**Work order 1**
Name every medication or cream that the shaving article mentions for treating or preventing a shaving problem.
**Work order 2**
Copy the shaving article from "So do gynos" to "or oral antibiotic.", switching "Ouch!" to "Yikes!".
**Work order 3**
Summarize the shaving article in two sentences.

**Quoted passage**
- - - - -

So do gynos think shaving pubic hair is safe? Of is shaving a total hazard for your vulva? We put the question to three gynecologists.

"It is personal preference whether you want to shave or not," says Michelle Metz, M.D. But there are two caveats that make shaving a bit risky. "If you do remove hair too frequently, you can end up with something called folliculitis , which is an infection of the hair follicule" Metz says. Ouch! They look like white bumps and can often be caused by bad shaving technique (more on how to avoid that later). But don't be alarmed if it happens to you-folliculitis can be treated with a topical or oral antibiotic.

Another downside to shaving: ingrown pubic hair . This is when hairs regrow by curling back into the skin instead of out of it, causing bumps and irritation. You can stave this off by applying an OTC hydrocortisone cream post-shave to prevent them from popping up.

- - - - -

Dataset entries

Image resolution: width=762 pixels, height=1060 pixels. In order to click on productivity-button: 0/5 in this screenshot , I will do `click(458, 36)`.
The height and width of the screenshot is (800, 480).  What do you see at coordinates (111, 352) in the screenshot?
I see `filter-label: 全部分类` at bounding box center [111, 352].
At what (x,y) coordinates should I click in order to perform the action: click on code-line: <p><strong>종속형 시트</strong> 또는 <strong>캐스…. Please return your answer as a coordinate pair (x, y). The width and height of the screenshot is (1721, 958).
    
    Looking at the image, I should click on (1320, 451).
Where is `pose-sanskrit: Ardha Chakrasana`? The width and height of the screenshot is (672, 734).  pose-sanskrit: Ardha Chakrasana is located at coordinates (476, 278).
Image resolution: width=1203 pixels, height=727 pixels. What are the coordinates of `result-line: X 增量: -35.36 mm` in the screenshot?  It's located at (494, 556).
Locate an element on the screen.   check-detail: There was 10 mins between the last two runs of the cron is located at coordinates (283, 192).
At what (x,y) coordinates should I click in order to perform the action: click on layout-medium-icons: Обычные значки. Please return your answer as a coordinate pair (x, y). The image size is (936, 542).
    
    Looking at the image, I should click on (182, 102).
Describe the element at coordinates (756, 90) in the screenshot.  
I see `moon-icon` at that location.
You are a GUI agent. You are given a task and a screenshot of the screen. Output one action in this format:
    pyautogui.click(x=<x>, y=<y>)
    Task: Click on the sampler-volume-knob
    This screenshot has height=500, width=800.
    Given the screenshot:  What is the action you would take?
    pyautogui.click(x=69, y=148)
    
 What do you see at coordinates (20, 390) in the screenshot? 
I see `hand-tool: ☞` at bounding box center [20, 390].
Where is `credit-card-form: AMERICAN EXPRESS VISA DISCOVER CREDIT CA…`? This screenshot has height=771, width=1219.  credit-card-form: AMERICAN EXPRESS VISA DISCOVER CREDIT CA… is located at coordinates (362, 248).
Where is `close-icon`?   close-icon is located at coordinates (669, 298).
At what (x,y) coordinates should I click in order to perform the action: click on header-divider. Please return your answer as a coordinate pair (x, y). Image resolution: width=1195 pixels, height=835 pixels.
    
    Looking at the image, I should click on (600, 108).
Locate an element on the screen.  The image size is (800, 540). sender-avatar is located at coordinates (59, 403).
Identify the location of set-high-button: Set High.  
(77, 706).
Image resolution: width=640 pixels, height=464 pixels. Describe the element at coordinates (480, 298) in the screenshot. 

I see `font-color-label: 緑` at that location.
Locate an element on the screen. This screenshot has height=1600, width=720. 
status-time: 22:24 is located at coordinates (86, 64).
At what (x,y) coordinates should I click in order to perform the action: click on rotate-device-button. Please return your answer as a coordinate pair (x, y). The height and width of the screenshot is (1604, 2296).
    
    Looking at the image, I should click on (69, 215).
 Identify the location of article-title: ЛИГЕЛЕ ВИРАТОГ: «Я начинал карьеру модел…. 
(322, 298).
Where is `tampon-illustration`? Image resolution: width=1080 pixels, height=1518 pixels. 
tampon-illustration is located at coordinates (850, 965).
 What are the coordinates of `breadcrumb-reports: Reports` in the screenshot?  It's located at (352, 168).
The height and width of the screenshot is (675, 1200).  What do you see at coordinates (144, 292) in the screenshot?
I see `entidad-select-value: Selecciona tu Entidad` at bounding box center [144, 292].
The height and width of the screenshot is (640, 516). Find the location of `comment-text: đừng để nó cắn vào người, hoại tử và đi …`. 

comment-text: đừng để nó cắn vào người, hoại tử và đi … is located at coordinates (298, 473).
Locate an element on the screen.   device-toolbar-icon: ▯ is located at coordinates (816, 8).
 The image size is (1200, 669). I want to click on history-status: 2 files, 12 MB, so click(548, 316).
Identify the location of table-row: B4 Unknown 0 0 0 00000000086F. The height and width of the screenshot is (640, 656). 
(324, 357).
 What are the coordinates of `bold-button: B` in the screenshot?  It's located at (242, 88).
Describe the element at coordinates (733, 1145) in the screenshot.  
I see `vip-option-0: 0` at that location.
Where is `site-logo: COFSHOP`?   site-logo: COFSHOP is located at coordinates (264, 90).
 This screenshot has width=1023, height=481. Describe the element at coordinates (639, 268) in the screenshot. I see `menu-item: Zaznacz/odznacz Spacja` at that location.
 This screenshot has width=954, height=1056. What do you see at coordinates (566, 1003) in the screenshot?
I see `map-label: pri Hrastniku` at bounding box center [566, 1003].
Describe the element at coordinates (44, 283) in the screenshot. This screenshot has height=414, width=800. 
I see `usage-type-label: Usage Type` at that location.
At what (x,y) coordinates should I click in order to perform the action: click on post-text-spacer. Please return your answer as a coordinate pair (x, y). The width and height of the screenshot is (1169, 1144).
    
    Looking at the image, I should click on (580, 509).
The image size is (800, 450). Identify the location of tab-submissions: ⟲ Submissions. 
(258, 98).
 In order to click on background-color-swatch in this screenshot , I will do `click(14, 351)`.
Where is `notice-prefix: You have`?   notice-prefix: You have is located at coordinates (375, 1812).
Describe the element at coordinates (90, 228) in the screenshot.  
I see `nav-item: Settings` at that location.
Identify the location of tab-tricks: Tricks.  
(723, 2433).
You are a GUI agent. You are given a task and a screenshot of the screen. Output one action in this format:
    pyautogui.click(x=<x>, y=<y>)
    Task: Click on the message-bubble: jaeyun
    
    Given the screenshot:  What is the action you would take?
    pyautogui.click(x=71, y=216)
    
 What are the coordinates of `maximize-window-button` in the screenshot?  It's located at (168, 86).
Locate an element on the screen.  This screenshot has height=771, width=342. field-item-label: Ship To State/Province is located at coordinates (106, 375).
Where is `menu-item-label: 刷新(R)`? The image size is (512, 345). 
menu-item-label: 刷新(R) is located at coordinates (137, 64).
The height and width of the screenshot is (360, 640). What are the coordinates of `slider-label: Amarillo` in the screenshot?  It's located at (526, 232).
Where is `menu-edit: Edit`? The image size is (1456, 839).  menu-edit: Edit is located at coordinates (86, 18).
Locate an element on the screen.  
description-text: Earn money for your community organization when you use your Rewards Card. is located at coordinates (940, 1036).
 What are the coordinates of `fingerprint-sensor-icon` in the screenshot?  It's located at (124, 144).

- - - - -

**Problem solution 1**
Topical antibiotic, oral antibiotic, OTC hydrocortisone cream

**Problem solution 2**
So do gynos think shaving pubic hair is safe? Of is shaving a total hazard for your vulva? We put the question to three gynecologists.

"It is personal preference whether you want to shave or not," says Michelle Metz, M.D. But there are two caveats that make shaving a bit risky. "If you do remove hair too frequently, you can end up with something called folliculitis , which is an infection of the hair follicule" Metz says. Yikes! They look like white bumps and can often be caused by bad shaving technique (more on how to avoid that later). But don't be alarmed if it happens to you-folliculitis can be treated with a topical or oral antibiotic.

**Problem solution 3**
A gynecologist calls shaving pubic hair a personal preference but warns that removing hair too often can cause folliculitis, an infection that bad shaving technique can bring on and antibiotics can treat. Shaving can also cause ingrown pubic hairs, which an OTC hydrocortisone cream applied after shaving can help prevent.